_Directions for this task_
Count the lines of the material below that contain the word "handle". Reply with the number alone.

........

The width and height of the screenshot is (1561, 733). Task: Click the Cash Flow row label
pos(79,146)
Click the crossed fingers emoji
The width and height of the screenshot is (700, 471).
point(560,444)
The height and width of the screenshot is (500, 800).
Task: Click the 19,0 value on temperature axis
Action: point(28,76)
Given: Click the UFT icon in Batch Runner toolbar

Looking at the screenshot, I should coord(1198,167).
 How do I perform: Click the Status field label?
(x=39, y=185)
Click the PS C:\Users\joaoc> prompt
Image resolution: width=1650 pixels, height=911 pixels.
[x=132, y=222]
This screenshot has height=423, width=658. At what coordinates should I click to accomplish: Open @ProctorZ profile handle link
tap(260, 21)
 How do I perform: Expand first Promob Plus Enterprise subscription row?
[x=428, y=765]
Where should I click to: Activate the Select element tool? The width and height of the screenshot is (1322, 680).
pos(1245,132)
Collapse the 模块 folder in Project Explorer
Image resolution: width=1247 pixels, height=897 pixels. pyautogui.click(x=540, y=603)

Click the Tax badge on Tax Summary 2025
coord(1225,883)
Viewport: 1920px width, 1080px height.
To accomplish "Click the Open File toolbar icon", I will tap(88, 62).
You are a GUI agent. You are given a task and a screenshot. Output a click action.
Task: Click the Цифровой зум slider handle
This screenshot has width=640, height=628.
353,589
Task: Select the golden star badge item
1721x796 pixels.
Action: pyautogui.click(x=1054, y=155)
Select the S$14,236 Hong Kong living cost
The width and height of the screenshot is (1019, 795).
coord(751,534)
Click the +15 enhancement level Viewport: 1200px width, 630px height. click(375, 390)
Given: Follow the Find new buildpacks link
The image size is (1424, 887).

........

_Expected answer_
2